Part of a data file
** BEGIN **

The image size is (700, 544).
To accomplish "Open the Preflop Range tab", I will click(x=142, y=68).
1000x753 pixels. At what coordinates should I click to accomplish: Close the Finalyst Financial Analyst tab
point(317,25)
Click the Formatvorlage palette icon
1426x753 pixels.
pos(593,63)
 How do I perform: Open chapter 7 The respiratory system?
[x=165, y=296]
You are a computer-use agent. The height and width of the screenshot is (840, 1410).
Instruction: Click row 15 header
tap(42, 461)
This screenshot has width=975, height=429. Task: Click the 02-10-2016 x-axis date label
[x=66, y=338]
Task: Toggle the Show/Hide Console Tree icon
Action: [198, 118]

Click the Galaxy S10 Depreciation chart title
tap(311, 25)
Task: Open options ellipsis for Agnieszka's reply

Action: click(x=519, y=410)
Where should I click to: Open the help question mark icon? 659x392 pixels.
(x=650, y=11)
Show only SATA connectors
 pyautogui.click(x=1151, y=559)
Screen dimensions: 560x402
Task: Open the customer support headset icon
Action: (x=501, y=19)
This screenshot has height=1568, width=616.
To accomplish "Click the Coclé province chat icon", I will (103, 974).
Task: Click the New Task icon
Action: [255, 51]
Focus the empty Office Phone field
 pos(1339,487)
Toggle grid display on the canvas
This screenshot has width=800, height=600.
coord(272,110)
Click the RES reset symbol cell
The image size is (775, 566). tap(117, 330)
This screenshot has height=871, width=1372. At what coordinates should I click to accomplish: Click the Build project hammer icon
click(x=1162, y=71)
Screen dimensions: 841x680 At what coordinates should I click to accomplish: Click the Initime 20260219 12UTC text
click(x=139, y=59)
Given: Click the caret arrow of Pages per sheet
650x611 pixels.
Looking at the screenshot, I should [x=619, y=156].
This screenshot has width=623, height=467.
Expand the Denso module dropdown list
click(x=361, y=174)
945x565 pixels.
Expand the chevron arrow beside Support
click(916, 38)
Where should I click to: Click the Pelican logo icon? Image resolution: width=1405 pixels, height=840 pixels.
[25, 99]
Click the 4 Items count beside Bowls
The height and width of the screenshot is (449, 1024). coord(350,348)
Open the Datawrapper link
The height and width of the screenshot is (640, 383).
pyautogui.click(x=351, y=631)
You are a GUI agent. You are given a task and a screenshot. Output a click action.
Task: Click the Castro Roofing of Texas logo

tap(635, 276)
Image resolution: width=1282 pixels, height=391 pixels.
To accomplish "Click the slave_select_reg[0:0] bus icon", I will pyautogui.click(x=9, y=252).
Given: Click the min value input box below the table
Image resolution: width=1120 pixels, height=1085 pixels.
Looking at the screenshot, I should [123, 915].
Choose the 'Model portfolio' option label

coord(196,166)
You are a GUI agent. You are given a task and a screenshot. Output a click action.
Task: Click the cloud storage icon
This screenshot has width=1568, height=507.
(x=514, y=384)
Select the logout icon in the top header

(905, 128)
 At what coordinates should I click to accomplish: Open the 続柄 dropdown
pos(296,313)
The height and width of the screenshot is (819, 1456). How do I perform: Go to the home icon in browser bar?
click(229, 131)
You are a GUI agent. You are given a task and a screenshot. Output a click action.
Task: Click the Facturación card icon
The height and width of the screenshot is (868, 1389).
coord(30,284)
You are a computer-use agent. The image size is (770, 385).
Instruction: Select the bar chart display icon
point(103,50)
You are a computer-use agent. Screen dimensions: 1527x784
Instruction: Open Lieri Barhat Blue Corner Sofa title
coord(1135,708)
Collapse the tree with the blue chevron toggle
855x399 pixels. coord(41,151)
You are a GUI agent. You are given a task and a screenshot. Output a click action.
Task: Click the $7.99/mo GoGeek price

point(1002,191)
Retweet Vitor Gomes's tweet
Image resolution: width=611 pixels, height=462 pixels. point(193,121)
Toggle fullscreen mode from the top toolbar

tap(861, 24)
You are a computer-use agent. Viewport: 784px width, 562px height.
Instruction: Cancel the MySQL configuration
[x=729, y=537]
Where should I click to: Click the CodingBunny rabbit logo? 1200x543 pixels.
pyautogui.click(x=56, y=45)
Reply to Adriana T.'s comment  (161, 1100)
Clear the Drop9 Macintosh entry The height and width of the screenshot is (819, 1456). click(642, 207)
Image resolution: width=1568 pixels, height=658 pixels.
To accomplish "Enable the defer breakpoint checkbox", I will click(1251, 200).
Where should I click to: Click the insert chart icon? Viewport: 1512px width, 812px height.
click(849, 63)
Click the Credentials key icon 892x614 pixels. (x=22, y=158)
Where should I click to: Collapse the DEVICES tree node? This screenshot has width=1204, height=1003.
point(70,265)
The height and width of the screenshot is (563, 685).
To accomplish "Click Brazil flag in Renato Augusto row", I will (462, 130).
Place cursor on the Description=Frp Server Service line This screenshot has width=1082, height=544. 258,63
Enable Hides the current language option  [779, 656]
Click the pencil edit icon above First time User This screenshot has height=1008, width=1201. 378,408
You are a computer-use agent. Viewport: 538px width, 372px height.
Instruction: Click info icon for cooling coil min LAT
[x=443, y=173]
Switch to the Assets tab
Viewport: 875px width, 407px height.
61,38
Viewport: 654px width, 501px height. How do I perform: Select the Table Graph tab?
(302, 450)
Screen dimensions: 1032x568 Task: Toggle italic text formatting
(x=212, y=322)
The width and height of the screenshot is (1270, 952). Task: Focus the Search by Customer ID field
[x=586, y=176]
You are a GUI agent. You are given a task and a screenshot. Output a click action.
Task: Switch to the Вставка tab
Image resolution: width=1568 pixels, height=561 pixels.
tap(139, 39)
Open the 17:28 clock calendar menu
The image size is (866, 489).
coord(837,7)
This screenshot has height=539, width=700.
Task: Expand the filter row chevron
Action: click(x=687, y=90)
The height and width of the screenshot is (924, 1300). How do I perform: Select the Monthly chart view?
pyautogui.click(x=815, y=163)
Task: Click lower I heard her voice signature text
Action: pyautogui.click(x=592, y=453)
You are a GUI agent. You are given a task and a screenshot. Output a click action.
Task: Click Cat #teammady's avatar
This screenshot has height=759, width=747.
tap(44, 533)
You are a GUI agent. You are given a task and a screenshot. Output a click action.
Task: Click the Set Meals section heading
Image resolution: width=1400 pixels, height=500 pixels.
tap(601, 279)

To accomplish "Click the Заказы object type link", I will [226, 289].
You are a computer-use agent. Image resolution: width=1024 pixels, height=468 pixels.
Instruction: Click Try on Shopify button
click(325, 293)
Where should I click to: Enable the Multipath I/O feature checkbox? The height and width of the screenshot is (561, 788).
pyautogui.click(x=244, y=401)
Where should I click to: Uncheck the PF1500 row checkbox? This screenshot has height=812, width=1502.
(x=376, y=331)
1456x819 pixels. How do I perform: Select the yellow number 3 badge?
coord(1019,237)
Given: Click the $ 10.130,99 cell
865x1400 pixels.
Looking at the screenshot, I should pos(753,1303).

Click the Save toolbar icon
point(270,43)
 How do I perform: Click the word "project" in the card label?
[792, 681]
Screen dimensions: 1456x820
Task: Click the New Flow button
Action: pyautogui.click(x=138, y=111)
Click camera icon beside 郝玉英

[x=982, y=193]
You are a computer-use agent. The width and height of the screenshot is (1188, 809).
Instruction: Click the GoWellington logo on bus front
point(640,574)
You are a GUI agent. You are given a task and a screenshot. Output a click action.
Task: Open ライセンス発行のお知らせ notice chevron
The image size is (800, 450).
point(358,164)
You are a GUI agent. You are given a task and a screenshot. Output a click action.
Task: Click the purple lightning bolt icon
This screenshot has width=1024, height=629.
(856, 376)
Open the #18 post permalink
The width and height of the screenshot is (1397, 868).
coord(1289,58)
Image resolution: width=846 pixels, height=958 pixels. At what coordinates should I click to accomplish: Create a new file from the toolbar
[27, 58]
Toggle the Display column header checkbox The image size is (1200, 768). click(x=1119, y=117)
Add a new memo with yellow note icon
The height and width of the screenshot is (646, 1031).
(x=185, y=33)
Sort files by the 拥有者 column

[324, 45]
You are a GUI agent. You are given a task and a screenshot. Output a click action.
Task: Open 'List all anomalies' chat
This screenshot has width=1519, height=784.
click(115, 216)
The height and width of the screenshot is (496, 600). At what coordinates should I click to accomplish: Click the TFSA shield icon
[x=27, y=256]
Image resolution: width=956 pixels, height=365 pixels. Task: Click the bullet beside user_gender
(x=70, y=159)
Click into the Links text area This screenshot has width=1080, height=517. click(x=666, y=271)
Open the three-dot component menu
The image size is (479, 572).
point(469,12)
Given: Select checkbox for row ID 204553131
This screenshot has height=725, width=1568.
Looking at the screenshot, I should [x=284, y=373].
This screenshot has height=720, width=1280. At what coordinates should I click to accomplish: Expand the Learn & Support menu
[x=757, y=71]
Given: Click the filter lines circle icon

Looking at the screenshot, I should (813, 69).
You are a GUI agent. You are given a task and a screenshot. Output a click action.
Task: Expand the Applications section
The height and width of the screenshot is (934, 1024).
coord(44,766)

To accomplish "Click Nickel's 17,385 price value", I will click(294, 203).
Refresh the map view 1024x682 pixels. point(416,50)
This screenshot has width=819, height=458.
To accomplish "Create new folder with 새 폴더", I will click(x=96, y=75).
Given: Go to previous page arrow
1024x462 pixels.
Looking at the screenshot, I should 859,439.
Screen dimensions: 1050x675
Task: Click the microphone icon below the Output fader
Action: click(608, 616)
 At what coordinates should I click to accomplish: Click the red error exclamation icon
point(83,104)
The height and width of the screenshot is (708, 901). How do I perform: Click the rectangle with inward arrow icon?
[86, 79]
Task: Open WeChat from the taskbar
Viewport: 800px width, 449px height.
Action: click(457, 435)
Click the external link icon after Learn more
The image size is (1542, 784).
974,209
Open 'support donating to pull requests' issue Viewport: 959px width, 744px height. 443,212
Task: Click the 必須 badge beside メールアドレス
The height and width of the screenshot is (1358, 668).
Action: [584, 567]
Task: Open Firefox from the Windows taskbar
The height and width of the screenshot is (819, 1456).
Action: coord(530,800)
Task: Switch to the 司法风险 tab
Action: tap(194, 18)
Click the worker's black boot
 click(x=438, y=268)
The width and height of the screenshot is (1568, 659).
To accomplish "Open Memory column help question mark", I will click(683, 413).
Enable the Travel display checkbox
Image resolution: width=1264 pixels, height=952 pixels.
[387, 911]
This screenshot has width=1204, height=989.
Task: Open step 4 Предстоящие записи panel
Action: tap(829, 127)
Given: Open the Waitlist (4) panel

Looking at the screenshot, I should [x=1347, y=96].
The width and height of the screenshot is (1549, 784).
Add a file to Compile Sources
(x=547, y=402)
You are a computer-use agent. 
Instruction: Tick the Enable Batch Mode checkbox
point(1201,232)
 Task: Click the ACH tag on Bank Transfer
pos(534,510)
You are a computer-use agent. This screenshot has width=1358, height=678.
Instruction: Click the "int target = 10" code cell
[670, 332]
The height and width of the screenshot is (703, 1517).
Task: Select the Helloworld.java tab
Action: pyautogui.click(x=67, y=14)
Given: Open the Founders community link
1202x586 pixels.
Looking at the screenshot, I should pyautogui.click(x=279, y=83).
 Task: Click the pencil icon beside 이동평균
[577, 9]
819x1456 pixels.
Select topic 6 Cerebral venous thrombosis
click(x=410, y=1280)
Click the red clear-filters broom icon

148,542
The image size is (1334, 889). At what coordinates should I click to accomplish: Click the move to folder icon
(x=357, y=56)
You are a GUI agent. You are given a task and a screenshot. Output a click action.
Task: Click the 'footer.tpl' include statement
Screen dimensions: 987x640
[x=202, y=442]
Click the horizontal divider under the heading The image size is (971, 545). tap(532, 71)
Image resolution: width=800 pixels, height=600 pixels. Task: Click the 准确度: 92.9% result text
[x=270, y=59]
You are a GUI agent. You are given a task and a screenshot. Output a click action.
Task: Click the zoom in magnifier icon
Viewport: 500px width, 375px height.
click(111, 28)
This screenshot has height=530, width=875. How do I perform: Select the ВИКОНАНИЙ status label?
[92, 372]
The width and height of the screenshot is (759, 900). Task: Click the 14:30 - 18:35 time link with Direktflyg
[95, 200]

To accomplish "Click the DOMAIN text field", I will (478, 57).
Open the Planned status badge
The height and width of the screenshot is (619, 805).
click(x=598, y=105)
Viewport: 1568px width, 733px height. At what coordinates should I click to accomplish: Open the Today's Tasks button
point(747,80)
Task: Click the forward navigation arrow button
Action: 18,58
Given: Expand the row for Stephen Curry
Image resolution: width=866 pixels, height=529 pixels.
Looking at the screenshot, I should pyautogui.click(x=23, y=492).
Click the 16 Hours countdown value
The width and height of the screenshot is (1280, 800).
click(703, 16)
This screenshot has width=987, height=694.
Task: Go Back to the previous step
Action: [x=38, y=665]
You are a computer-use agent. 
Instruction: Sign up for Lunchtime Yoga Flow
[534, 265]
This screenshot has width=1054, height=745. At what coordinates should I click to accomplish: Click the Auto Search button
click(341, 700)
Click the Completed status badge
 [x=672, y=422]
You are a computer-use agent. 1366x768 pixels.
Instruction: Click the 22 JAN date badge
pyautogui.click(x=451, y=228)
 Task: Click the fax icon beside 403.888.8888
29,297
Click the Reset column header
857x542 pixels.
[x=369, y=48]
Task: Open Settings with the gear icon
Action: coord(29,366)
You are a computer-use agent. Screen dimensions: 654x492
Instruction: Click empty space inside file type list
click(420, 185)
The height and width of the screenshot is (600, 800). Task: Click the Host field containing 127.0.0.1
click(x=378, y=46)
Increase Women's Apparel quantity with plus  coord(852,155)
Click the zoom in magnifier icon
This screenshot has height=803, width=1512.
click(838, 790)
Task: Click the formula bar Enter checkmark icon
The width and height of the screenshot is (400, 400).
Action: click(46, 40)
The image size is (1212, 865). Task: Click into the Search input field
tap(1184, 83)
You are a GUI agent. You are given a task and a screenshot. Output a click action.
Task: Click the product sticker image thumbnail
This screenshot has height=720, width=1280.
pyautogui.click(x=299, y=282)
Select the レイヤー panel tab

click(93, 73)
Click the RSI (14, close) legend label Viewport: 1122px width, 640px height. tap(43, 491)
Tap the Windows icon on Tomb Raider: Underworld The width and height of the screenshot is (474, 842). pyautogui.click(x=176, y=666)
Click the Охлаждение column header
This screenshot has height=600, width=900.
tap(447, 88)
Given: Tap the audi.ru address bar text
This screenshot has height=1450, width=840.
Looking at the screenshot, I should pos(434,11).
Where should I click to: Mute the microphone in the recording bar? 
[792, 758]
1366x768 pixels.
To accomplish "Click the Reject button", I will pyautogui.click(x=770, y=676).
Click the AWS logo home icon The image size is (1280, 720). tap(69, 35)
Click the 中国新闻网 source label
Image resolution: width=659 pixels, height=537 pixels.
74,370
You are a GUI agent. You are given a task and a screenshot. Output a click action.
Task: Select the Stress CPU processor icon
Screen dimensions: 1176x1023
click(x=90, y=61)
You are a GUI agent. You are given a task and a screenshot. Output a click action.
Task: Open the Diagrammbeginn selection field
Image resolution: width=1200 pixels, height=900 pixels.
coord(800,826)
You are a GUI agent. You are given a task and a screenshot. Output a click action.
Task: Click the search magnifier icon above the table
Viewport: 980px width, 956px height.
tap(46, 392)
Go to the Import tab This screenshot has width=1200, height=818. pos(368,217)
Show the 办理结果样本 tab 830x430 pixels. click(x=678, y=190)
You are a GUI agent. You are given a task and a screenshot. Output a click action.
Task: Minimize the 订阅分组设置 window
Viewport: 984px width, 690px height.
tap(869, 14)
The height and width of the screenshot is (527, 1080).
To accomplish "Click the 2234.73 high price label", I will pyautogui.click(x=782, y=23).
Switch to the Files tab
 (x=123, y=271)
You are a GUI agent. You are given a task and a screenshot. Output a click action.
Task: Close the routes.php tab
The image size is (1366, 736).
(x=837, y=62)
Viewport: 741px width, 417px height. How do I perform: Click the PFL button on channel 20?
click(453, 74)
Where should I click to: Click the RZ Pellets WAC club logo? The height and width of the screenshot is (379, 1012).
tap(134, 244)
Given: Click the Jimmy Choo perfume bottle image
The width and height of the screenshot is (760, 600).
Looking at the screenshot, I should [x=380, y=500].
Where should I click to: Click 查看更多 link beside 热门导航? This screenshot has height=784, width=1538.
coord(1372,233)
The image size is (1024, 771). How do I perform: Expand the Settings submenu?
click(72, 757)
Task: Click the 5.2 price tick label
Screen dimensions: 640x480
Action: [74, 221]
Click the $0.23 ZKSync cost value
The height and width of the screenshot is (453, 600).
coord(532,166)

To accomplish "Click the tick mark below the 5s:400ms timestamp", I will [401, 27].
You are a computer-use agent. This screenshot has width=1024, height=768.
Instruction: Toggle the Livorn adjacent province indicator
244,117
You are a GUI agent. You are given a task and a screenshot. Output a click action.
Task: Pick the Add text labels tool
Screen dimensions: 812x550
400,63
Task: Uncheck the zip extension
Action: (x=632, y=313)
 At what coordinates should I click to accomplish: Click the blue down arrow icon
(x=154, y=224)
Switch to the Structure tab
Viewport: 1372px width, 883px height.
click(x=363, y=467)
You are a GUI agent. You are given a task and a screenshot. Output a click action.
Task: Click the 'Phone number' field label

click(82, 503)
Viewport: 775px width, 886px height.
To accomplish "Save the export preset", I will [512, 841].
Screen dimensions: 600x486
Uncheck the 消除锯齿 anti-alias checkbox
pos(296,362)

** END **

EXERCISE BRIEF:
Output the lines between the one holding "Given: Expand the row for Stephen Curry" and the one holding "Tap the Windows", inclusive, reproducing them character for character.

SOLUTION TO THIS EXERCISE:
Given: Expand the row for Stephen Curry
Image resolution: width=866 pixels, height=529 pixels.
Looking at the screenshot, I should pyautogui.click(x=23, y=492).
Click the 16 Hours countdown value
The width and height of the screenshot is (1280, 800).
click(703, 16)
This screenshot has width=987, height=694.
Task: Go Back to the previous step
Action: [x=38, y=665]
You are a computer-use agent. 
Instruction: Sign up for Lunchtime Yoga Flow
[534, 265]
This screenshot has width=1054, height=745. At what coordinates should I click to accomplish: Click the Auto Search button
click(341, 700)
Click the Completed status badge
 [x=672, y=422]
You are a computer-use agent. 1366x768 pixels.
Instruction: Click the 22 JAN date badge
pyautogui.click(x=451, y=228)
 Task: Click the fax icon beside 403.888.8888
29,297
Click the Reset column header
857x542 pixels.
[x=369, y=48]
Task: Open Settings with the gear icon
Action: coord(29,366)
You are a computer-use agent. Screen dimensions: 654x492
Instruction: Click empty space inside file type list
click(420, 185)
The height and width of the screenshot is (600, 800). Task: Click the Host field containing 127.0.0.1
click(x=378, y=46)
Increase Women's Apparel quantity with plus  coord(852,155)
Click the zoom in magnifier icon
This screenshot has height=803, width=1512.
click(838, 790)
Task: Click the formula bar Enter checkmark icon
The width and height of the screenshot is (400, 400).
Action: click(46, 40)
The image size is (1212, 865). Task: Click into the Search input field
tap(1184, 83)
You are a GUI agent. You are given a task and a screenshot. Output a click action.
Task: Click the product sticker image thumbnail
This screenshot has height=720, width=1280.
pyautogui.click(x=299, y=282)
Select the レイヤー panel tab

click(93, 73)
Click the RSI (14, close) legend label Viewport: 1122px width, 640px height. tap(43, 491)
Tap the Windows icon on Tomb Raider: Underworld The width and height of the screenshot is (474, 842). pyautogui.click(x=176, y=666)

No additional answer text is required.